SELECTED TEXT
— begin —

1.3 Text angle classification

name	model	dataset	Acc(%)	FPS	source	config	download	reference
ch_pp_mobile_cls_v2.0	MobileNetV3	/	/	/	PaddleOCR	yaml	weight	ch_ppocr_mobile_v2.0_cls

2. Overview of Third-Party Inference

graph LR;
    A[ThirdParty models] -- xx2onnx --> B[ONNX] -- converter_lite --> C[MindIR];
    C --input --> D[infer.py] -- outputs --> eval_rec.py/eval_det.py;
    H[images] --input --> D[infer.py];

Loading

3. Third-Party Model Inference Methods

3.1 Text Detection

Let's take en_pp_det_dbnet_resnet50vd in Third-Party Model Support List as an example to introduce the inference method:

Download the weight in the Third-Party Model Support List and decompress it;
Since this model is a paddle training model, it needs to be converted to an inference model first (skip this step if it is already an inference model):

git clone https://github.com/PaddlePaddle/PaddleOCR.git
cd Paddle OCR
python tools/export_model.py \
-c configs/det/det_r50_vd_db.yml \
-o Global.pretrained_model=./det_r50_vd_db_v2.0_train/best_accuracy\
Global.save_inference_dir=./det_db

After execution, the following will be generated：

det_db/
├── inference.pdmodel
├── inference.pdiparams
├── inference.pdiparams.info

Download and use the paddle2onnx tool (pip install paddle2onnx) to convert the inference model into an onnx file:

paddle2onnx \
     --model_dir det_db \
     --model_filename inference.pdmodel \
     --params_filename inference.pdiparams\
     --save_file det_db.onnx \
     --opset_version 11 \
     --input_shape_dict="{'x':[-1,3,-1,-1]}" \
     --enable_onnx_checker True

A brief explanation of parameters for paddle2onnx is as follows:

Parameter	Description
--model_dir	Configures the directory path containing the Paddle model.
--model_filename	[Optional] Configures the file name storing the network structure located under `--model_dir`.

— end —

SUPPLIED RECORDS
— begin —

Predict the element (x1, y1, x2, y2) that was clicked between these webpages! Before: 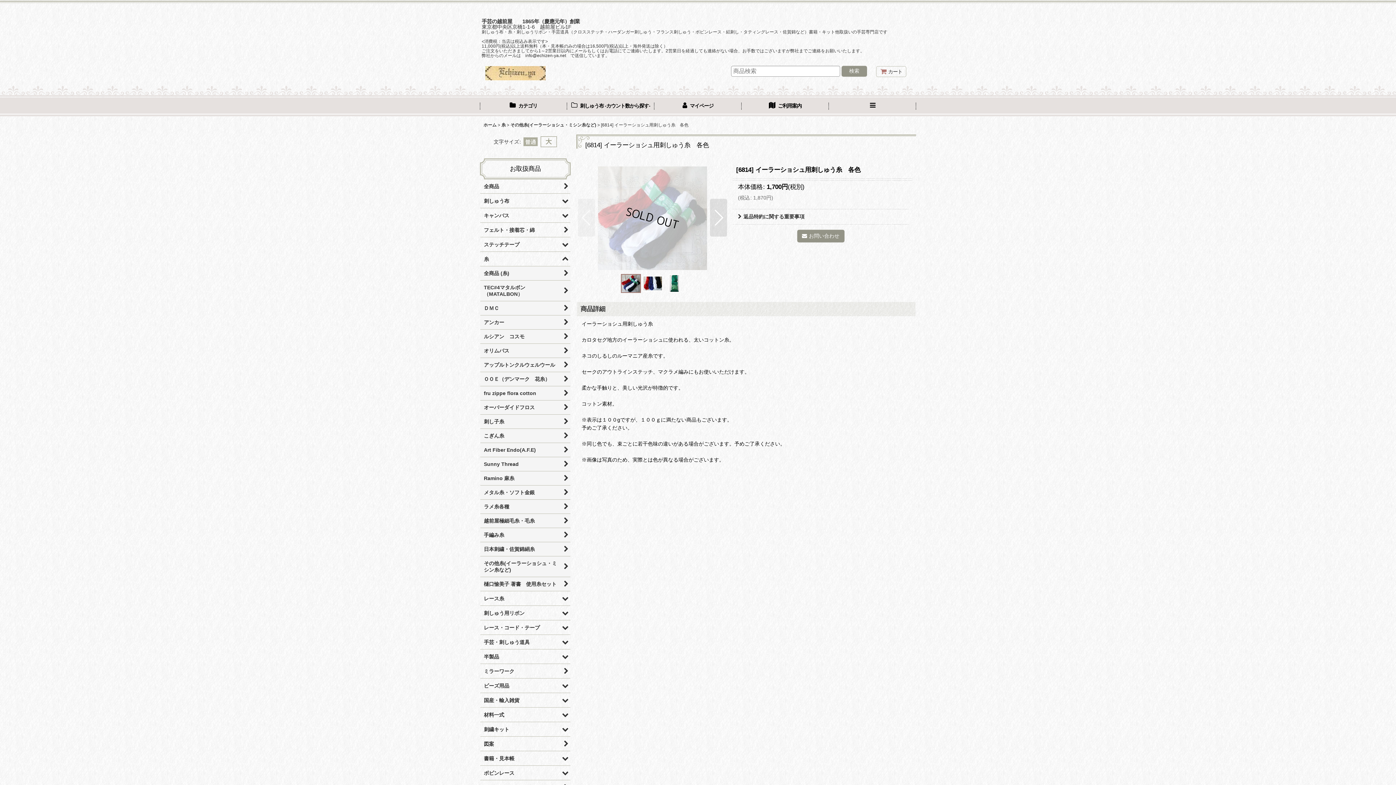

— end —
— begin —

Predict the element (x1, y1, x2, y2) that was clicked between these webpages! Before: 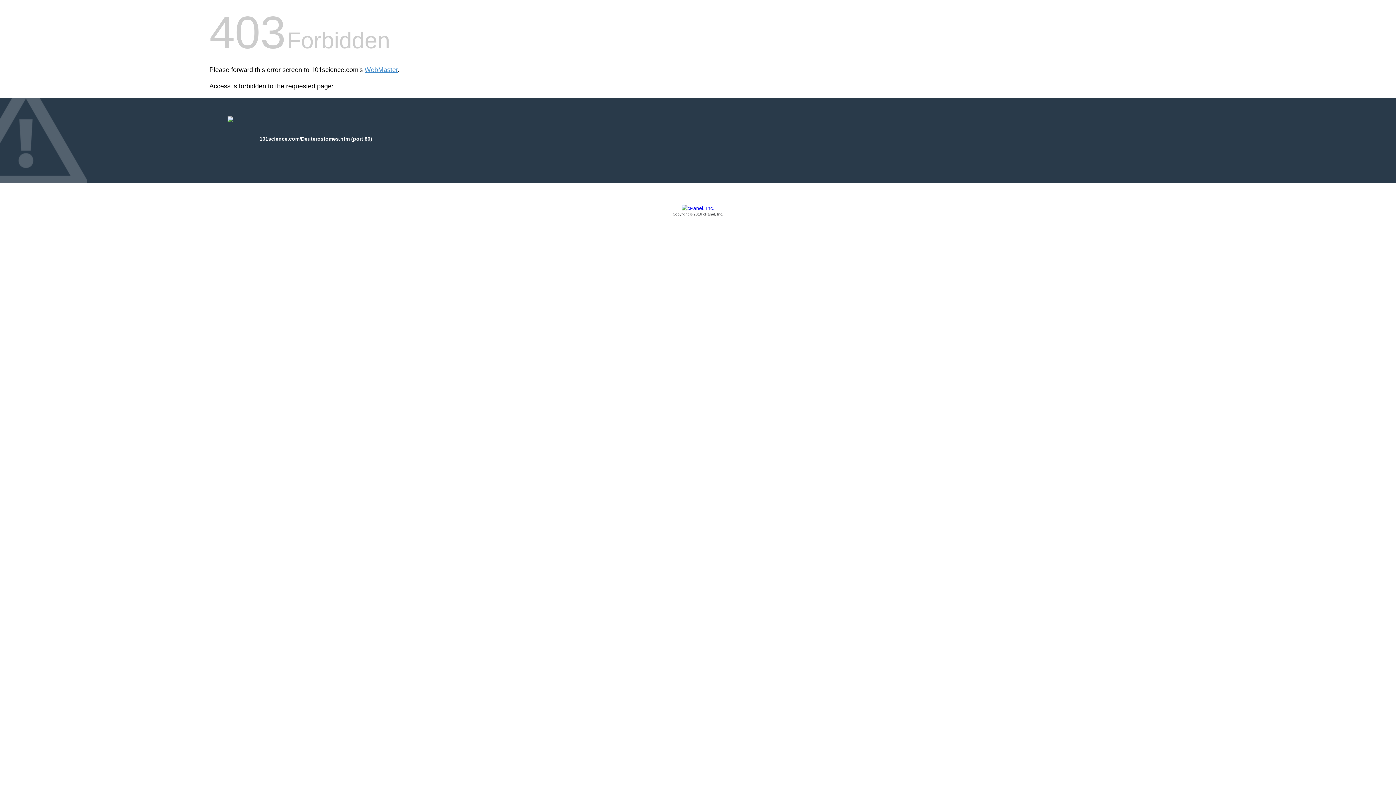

— end —

TASK GOAL
Can you sum up the documentation excerpt above in three sentences?

RESULT
The documentation excerpt lists a text angle classification model, ch_pp_mobile_cls_v2.0, which uses MobileNetV3 and comes from PaddleOCR. It outlines third-party inference: third-party models are converted to ONNX and then to MindIR with converter_lite, and infer.py takes that model and images as input and passes its outputs to eval_rec.py or eval_det.py. Using en_pp_det_dbnet_resnet50vd as the text detection example, it shows how to export the Paddle training model to an inference model with PaddleOCR's export_model.py, producing the det_db files, and then convert that model to an ONNX file with paddle2onnx, whose parameters it begins to explain.